> **Excerpt to read**

________

Gay cancer patient struggling to ‘die in the peace and comfort’ of his own home

After Hurricane Sandy in 2012, Keith Carson was unable to stay where he was living due to flooding. The openly gay HIV/AIDS activist moved around from living with relatives to apartments and motels. He now owns a single-family home in Barnegat, N.J., which he purchased in March 2013.

However, his current home is not safe either. Carson was diagnosed with lung cancer, which spread from an earlier diagnosis of anal cancer, and is unable to pay his mortgage. 

“I’m really terrified that I’m going to lose my house and I’ll be out on the street,” Carson said. “With the current condition that I’m in, that’ll kill me.”

________

> **Extracted material**
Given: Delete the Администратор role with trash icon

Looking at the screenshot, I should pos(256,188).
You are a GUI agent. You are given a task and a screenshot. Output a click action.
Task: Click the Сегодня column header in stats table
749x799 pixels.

________

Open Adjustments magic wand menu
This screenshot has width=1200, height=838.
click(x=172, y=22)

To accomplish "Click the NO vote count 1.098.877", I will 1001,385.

________

> **Work task A**
Answer these questions using the article about Keith Carson, giving each answer on its own line with the same mark:
(i) What storm forced him from where he was living?
(ii) In what town is the home he owns now?
(iii) What type of cancer was he diagnosed with, and from what earlier cancer did it spread?
> **Work task B**
Translate this sentence from the article about Keith Carson into Spanish: "However, his current home is not safe either."
> **Work task C**
Return the part of the article about Keith Carson from "After Hurricane Sandy" to "in March 2013.".

> **Reply A**
(i) Hurricane Sandy, in 2012
(ii) Barnegat, N.J.
(iii) Lung cancer, which spread from anal cancer

> **Reply B**
Sin embargo, su casa actual tampoco es segura.

> **Reply C**
After Hurricane Sandy in 2012, Keith Carson was unable to stay where he was living due to flooding. The openly gay HIV/AIDS activist moved around from living with relatives to apartments and motels. He now owns a single-family home in Barnegat, N.J., which he purchased in March 2013.